=== Passage to read ===
.....

Karpathy Principle #2 (Simplicity First): "No abstractions for single-use code.
If you write 200 lines and it could be 50, rewrite it."

Checks:
  - Cyclomatic complexity (branches per function)
  - Class count relative to file size (too many classes = premature abstraction)
  - Nesting depth (deep nesting = hard to read)
  - Function length (long functions = doing too much)
  - Import count (many imports = over-coupled)
  - Abstract base classes / protocols for small files (premature patterns)

Usage:
    python complexity_checker.py path/to/file.py
    python complexity_checker.py src/ --threshold medium
    python complexity_checker.py . --ext py,ts --json

Thresholds:
    strict  — flags aggressively (good for new code)
    medium  — balanced (default)
    relaxed — flags only egregious cases (good for legacy code)
"""

.....

=== Work to complete ===
• A. In the complexity checker notes, change every "complexity_checker.py" to "simplicity_checker.py", beginning at the words "- Function length" and stopping after "for new code)", and give that span back.
• B. Write out the rows exactly, beginning at the line that has "I will coord(27,64)." and stopping after the line that has "pos(43,732)".
The rows that follow are unrelated to the complexity checker notes.

.....

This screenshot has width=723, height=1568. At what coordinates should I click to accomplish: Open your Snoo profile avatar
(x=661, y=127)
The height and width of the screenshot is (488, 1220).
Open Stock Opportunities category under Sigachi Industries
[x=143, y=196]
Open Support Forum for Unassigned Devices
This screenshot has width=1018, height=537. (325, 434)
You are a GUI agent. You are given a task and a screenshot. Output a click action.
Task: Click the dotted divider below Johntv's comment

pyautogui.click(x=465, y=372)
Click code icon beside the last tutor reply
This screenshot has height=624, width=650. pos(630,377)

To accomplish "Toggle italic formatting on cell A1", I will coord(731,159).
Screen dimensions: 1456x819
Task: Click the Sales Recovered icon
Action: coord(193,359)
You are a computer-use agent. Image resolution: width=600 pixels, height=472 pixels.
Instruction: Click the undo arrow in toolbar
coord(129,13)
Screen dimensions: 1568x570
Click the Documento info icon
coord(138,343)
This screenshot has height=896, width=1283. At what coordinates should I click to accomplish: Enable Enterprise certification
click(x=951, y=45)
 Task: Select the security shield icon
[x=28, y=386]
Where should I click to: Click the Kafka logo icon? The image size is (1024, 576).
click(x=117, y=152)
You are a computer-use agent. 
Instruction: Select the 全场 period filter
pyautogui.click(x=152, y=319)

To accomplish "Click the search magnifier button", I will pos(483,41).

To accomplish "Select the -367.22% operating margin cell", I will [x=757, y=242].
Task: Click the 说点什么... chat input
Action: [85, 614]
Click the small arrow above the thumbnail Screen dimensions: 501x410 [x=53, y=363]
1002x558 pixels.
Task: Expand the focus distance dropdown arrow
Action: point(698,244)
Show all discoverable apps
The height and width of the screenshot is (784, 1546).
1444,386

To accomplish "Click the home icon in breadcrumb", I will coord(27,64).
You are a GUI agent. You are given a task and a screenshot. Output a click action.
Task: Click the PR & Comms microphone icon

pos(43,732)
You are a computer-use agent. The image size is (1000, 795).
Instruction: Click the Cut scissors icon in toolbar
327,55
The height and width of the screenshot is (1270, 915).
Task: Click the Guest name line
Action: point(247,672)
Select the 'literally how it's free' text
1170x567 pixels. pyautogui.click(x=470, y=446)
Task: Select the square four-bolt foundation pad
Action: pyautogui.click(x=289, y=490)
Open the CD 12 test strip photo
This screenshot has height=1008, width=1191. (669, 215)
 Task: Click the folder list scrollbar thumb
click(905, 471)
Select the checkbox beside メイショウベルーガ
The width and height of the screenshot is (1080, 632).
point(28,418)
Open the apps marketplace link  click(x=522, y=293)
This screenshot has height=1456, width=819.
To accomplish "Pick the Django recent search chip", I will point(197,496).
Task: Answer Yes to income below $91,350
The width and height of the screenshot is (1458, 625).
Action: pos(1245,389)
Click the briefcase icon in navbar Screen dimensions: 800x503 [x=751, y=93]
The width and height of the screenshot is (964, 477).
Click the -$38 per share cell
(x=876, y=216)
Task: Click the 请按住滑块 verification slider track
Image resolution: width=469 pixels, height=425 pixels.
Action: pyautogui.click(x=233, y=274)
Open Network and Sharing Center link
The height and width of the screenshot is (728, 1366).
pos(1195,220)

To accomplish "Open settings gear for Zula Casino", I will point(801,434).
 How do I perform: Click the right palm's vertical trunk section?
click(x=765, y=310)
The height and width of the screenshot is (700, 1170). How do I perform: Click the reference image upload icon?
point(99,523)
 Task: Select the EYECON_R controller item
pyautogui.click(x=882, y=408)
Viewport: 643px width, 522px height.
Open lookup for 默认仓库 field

.....

=== The responses ===
• A.
- Function length (long functions = doing too much)
  - Import count (many imports = over-coupled)
  - Abstract base classes / protocols for small files (premature patterns)

Usage:
    python simplicity_checker.py path/to/file.py
    python simplicity_checker.py src/ --threshold medium
    python simplicity_checker.py . --ext py,ts --json

Thresholds:
    strict  — flags aggressively (good for new code)

• B.
To accomplish "Click the home icon in breadcrumb", I will coord(27,64).
You are a GUI agent. You are given a task and a screenshot. Output a click action.
Task: Click the PR & Comms microphone icon

pos(43,732)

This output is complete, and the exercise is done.